The reception and impact of the AMS’ statement on Guptagate

A few weeks after President Arvind Gupta unexpectedly resigned, our elected student representatives released a statement regarding their stance on the matter. The statement received both praise and criticism.

“I’ve received three emails in response to the statement -- one disagreeing with the statement, one agreeing with the statement and one just with some clarifying questions,” said AMS President Aaron Bailey.

Some of the criticism came from the notion that the AMS should have taken a stronger stance on the controversies. However, the AMS stands by the belief that it was premature to call for dramatic change such as the resignation of the Board of Governors chair, John Montalbano.

“The intent of the statement was to… [put] events into perspective and really look to the information that we [and students] had about the situation rather than going off of different claims,” said AMS VP Academic and University Affairs Jenna Omassi.

While the statement ultimately did not call for Montalbano to resign, he has temporarily stepped down from his position. The investigation that prompted other groups to call for his resignation has yet to be completed.

One point dealt directly with the discussion around board transparency.

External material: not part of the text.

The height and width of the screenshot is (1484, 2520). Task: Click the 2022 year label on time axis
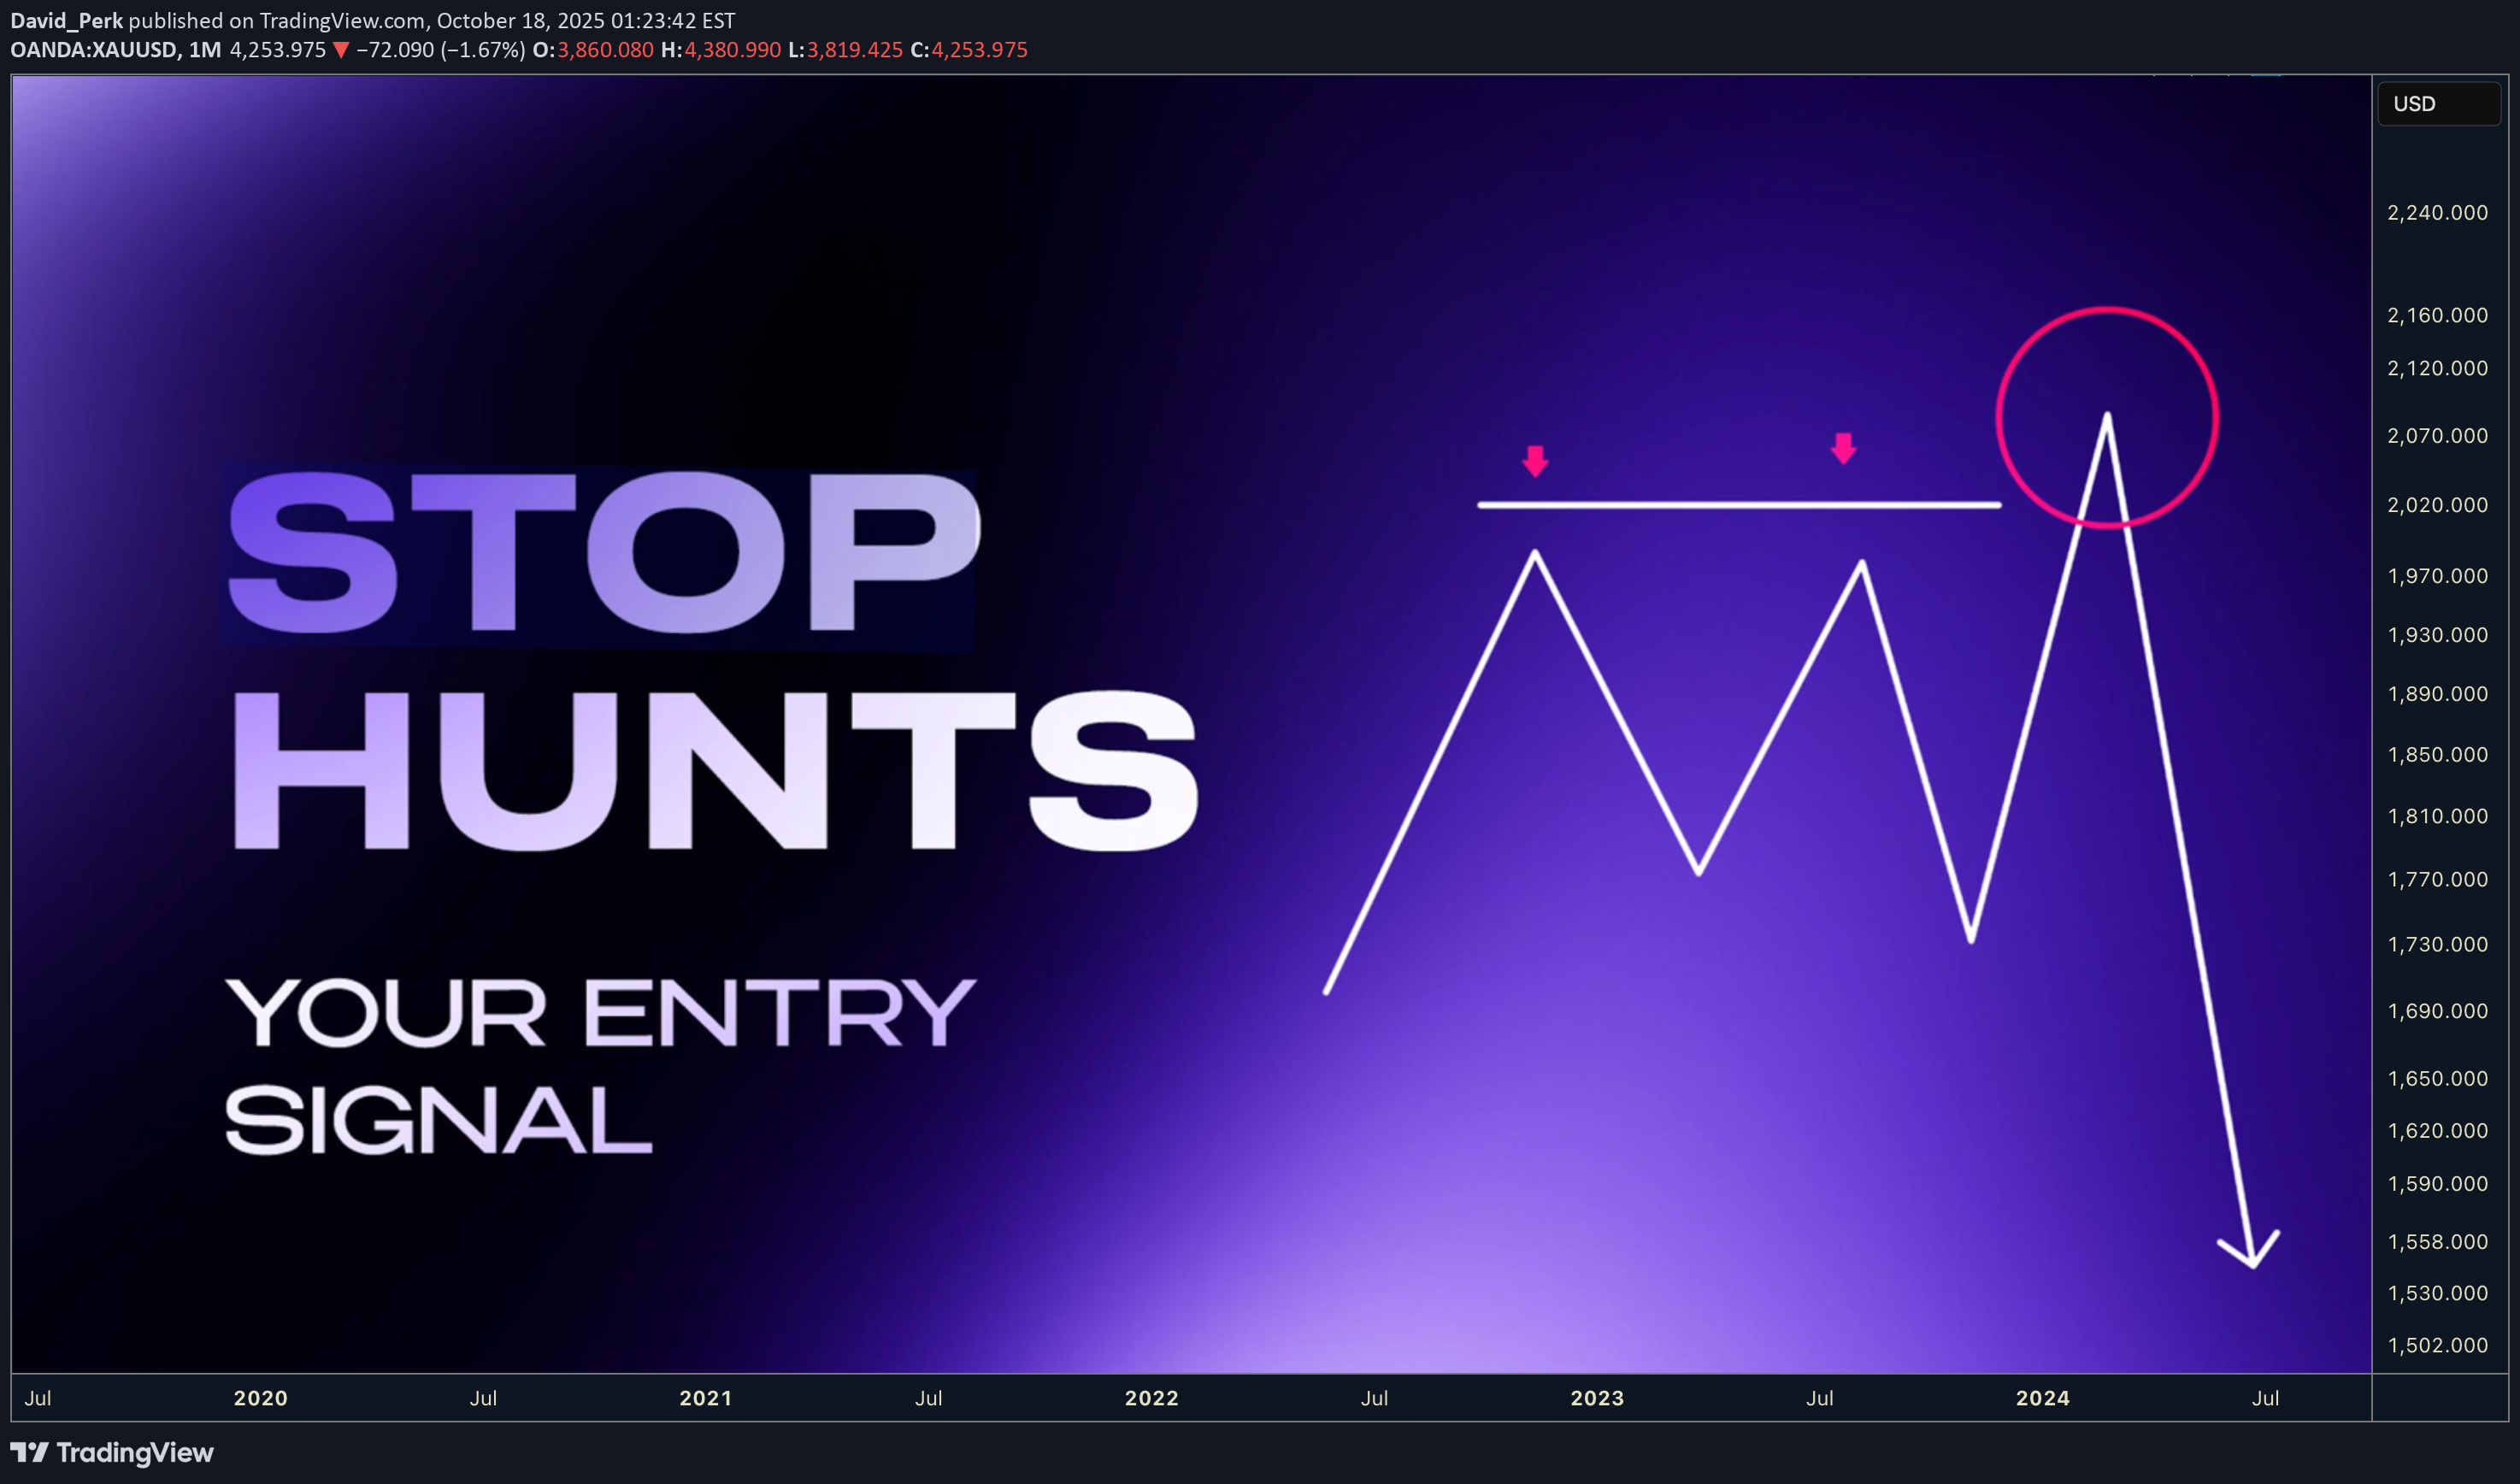pyautogui.click(x=1151, y=1398)

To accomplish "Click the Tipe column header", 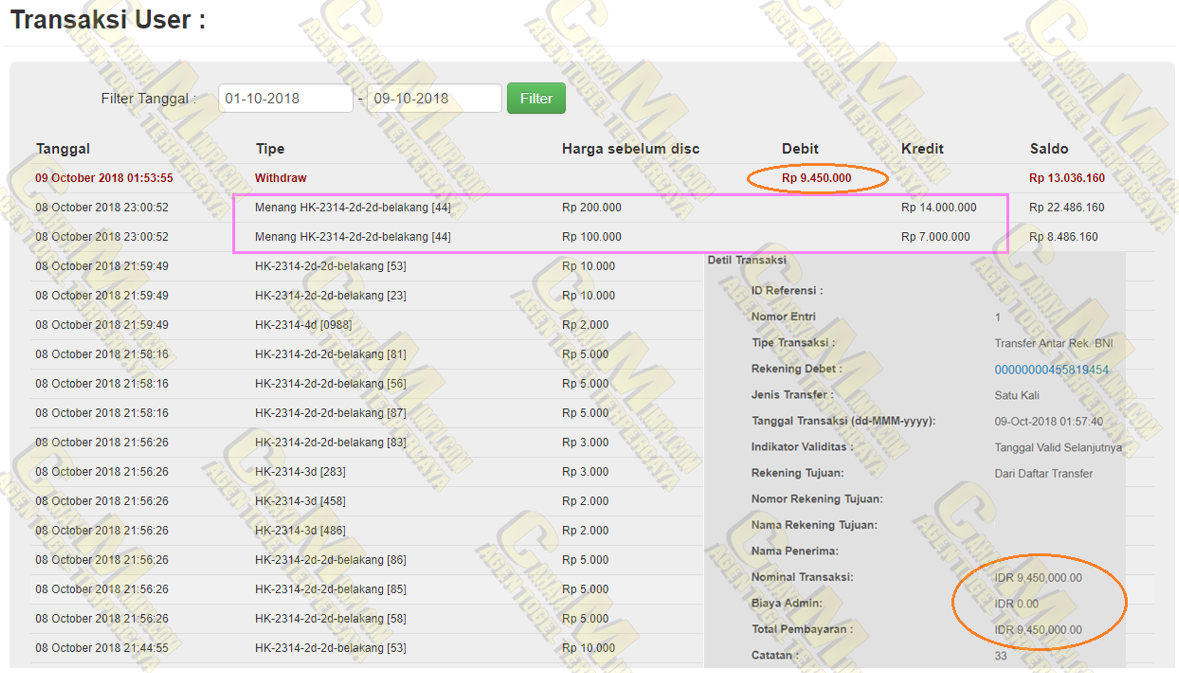I will [270, 149].
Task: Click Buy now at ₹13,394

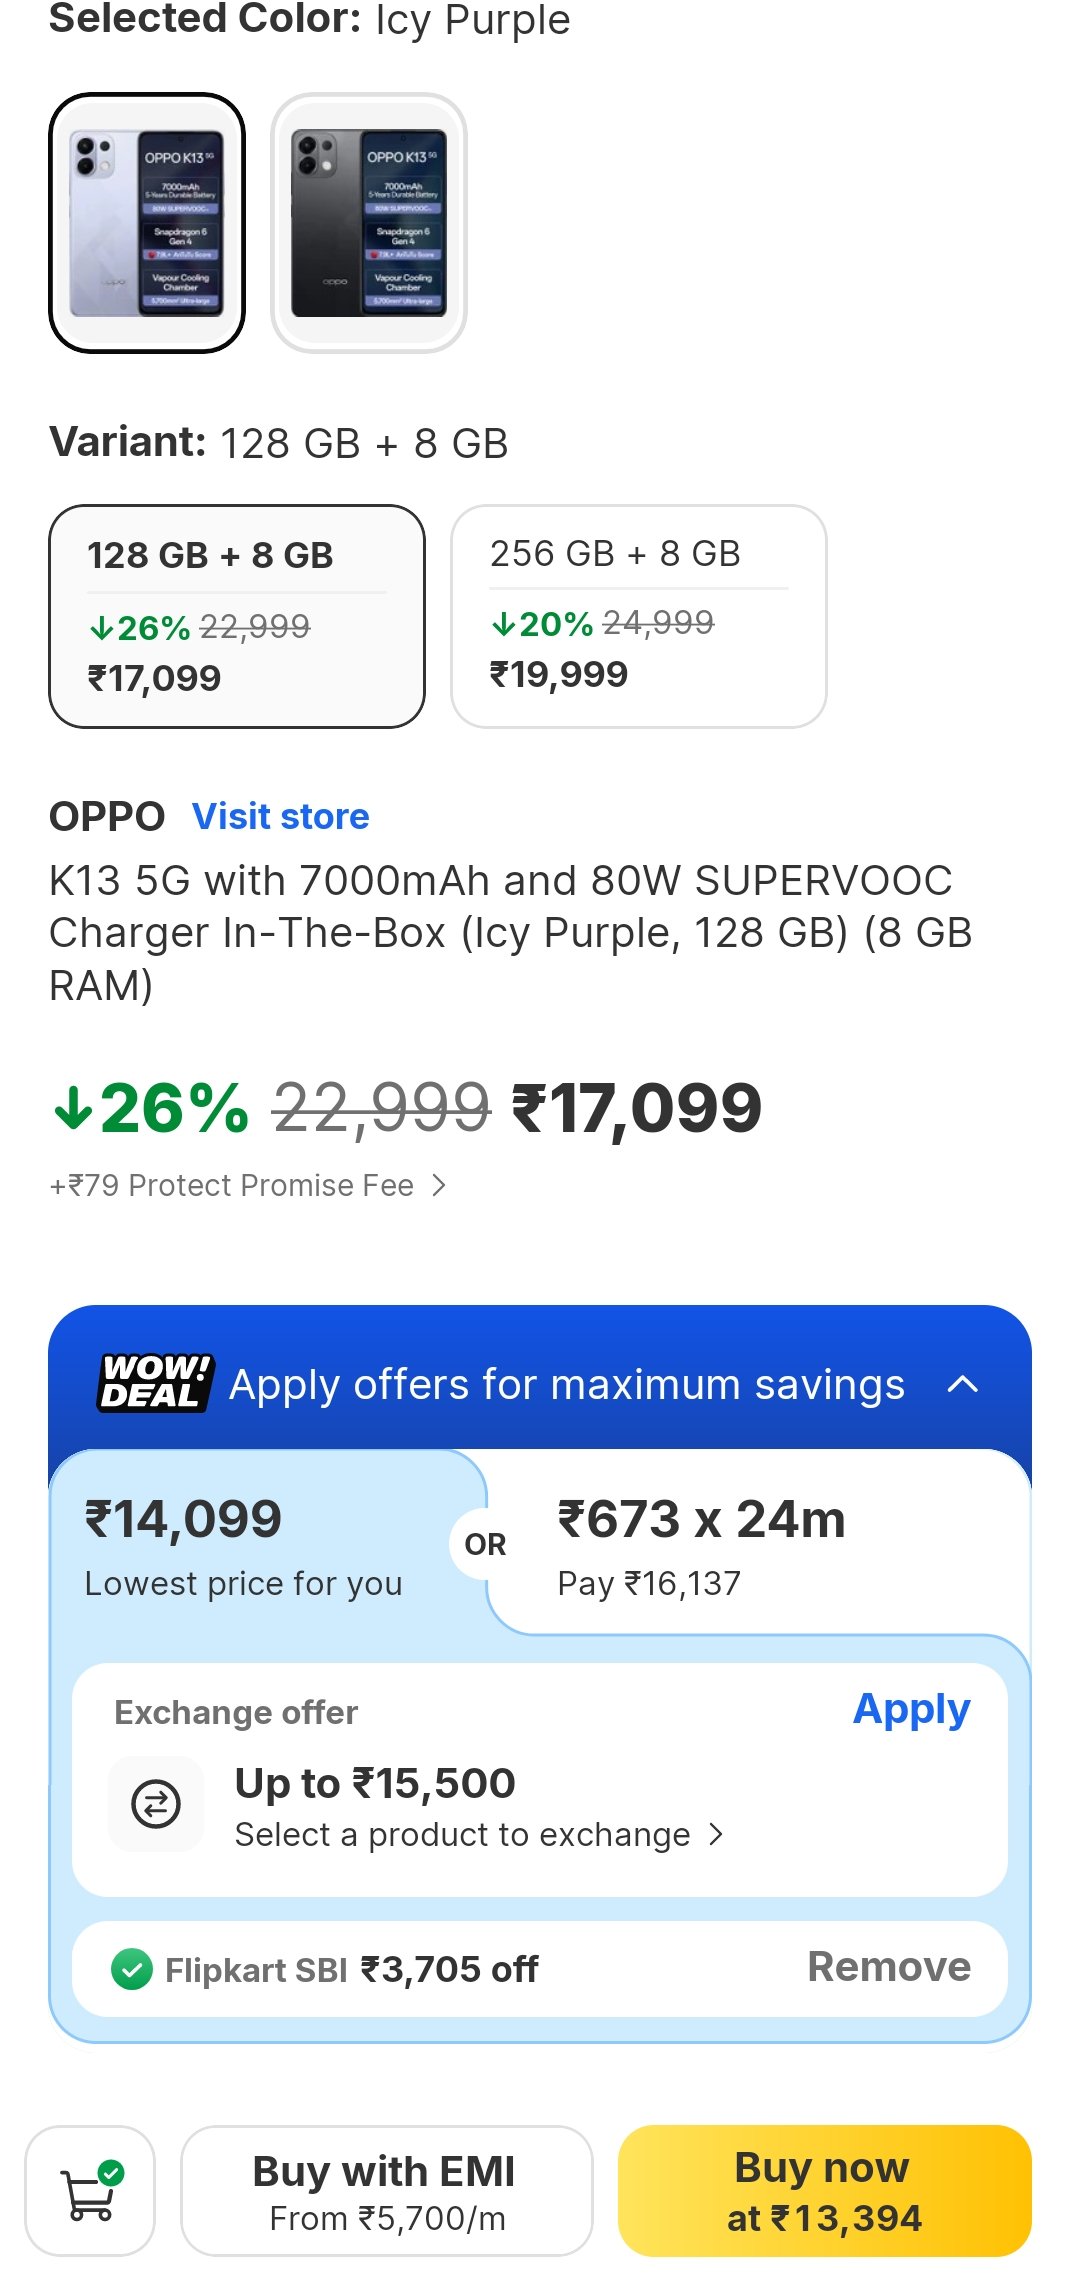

The statement reads that the AMS “will continue to work towards improved transparency and representation of the student voice” in terms of the board.

“I’m in a lot of conversations naturally with the people who are designing the search committee and what that’s going to look like,” said Bailey when asked whether this point was a symbolic gesture or reflective of active processes. “[Something] I’ve been advocating for is this can't just be what it was last time where it’s behind closed doors… we need to turn this into a public search.”

However, according to a recent Senate report, the procedures in which our 13th president was selected will remain largely the same.

Still, Bailey says that the AMS is trying to remind the student representatives on the board that “every time you see something that really could be open, transparent or welcome the public, but there’s a conversation going on about whether that’s the case -- go on the side of students.”

“You can talk about the AMS and transparency, the GSS and transparency… that comes up every year -- I know, I was Oversight chair last year -- and so I think that’s something everyone continually strives for and definitely now is a time to sit down and review and relax,” said Veronica Knott, student representative on the Board of Governors.

Although Omassi notes that it would be problematic to suggest that everything should be open when the AMS itself has closed sessions, she also said that “in specific discussions and processes, we are pushing... a really good example is international tuition.”

The statement also recommended that media groups and other members of the campus community avoid speaking on behalf of the student body as a whole. When asked about this, Bailey noted that this mainly regarded media outlets making claims such as “students thought” X.

“Obviously we aren’t the sole voice for students. I would never tell a student, ‘Oh, you can't have you opinion heard. You can't speak to the media,” said Bailey. “But when people make sweeping generalizations for the student body, that’s kind of irksome because that eliminates voices.”